Il y a tout dedans ! (À flux détendu)

L’Inconnu du lac , d’Alain Guiraudie, le film qui m’a sans doute le plus marqué en 2013.

Christophe Kantcheff  • 9 janvier 2014 abonné·es

En ce début janvier, l’heure des bilans est passée, et pourtant j’ai bien envie de revenir sur le film qui m’a sans doute le plus marqué en 2013, du moins du côté français. C’est l’Inconnu du lac , d’Alain Guiraudie. Son édition en DVD, chez Épicentre films éditions, m’y incite d’autant plus.
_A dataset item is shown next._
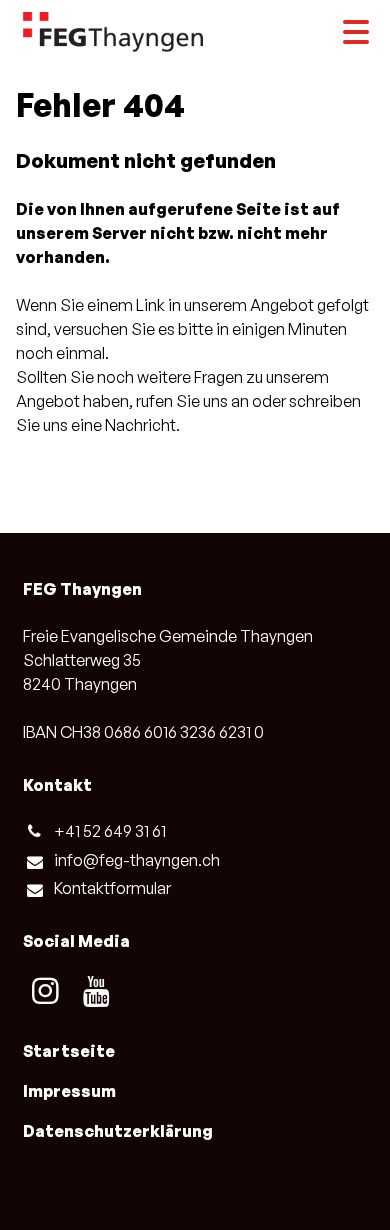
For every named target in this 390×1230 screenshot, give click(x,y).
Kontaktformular (112, 888)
Le plus fascinant, avec ce film, c’est qu’il concentre tous les aspects de la tragédie classique sans abandonner complètement le terrain de la comédie, et qu’il allie la plus grande économie de moyens avec une palette infinie de sensations. Bref, l’Inconnu du lac, il y a tout dedans ! Unité de lieu : un lac, donc, quelque part dans le Sud, avec une berge naturiste. Unité de temps : quelques semaines de vacances en été. Unité d’action : un couple d’amants se forme près du lac où un crime a été commis.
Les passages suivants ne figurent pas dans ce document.